MercadoLibre, the leading e-commerce company in Latin America, announced on Thursday that its net profit for the second quarter more than doubled compared to the same period last year, significantly surpassing analysts’ predictions. The company’s standout performance was driven largely by its operations in Brazil.
Operating in 18 countries and owning the fintech Mercado Pago, MercadoLibre reported a net profit of $531 million for the quarter ending in June. This exceeded the $432 million forecasted by analysts polled by LSEG. The company’s revenue reached $5.1 billion, marking a 42% increase from the previous year and surpassing the $4.68 billion anticipated by analysts.
MercadoLibre’s Gross Merchandise Value (GMV), a key sales metric, grew by 20% year-on-year, bolstered by a 36% surge in Brazil, the company’s largest market.
“We continue to gain market share in Brazil,” Chief Financial Officer Martin de los Santos stated in an interview with Reuters. He attributed this growth to consumers increasingly turning to online shopping and the company’s strategic investments aimed at enhancing customer experience, which also helped it capture market share from local competitors.
De los Santos highlighted the company’s successful moves to capitalize on opportunities arising from the bankruptcy of local retailer Americanas, which was embroiled in an accounting scandal last year. He also noted that MercadoLibre’s sales in Mexico outpaced the broader market, and results in Argentina improved following a challenging first quarter.
The company’s operational performance, measured by earnings before interest and taxes (Ebit), stood at $726 million for the quarter, reflecting a 9% year-on-year increase and exceeding analysts’ expectations of $669 million. However, the Ebit margin declined by 4.4 percentage points to 14.3%, impacted by earlier reporting changes, challenges in Argentina, and provisions for doubtful accounts.

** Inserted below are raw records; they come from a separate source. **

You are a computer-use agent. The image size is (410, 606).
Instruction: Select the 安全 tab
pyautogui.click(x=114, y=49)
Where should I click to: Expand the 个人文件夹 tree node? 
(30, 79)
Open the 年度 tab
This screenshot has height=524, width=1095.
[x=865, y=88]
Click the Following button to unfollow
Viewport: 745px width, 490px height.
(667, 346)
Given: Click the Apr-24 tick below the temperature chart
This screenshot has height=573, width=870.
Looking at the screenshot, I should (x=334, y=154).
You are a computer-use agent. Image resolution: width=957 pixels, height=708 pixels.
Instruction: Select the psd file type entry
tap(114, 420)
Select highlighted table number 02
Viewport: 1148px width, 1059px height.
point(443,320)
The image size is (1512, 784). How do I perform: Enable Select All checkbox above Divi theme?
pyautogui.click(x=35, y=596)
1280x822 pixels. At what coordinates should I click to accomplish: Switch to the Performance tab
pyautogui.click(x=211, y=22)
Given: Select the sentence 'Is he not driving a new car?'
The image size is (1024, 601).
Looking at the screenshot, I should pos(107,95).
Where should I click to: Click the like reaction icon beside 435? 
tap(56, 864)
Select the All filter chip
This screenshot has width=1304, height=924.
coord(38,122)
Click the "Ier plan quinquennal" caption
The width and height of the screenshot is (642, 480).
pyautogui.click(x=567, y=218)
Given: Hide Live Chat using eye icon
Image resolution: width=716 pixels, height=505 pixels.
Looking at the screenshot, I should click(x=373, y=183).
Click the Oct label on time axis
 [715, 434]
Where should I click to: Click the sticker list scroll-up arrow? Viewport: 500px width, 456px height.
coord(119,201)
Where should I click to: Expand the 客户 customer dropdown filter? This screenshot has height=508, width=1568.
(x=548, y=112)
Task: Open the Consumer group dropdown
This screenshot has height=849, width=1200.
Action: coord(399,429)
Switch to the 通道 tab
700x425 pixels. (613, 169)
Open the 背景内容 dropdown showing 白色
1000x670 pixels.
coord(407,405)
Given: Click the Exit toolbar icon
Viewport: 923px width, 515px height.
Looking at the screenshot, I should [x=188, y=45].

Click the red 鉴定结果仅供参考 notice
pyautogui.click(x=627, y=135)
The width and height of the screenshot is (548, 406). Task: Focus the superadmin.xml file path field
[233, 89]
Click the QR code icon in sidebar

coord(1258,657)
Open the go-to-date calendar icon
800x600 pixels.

“When we accelerate the growth of credits, we record the losses upfront,” de los Santos explained. MercadoLibre’s credit portfolio reached $4.9 billion for the quarter, representing a 51% year-on-year increase. The delinquency rate for over 90 days dropped by 6.6 percentage points year-on-year to 18.5%, although it rose slightly from 17.9% in the first quarter.
MercadoLibre’s robust financial performance underscores its strategic position and adaptability in the rapidly evolving e-commerce landscape of Latin America.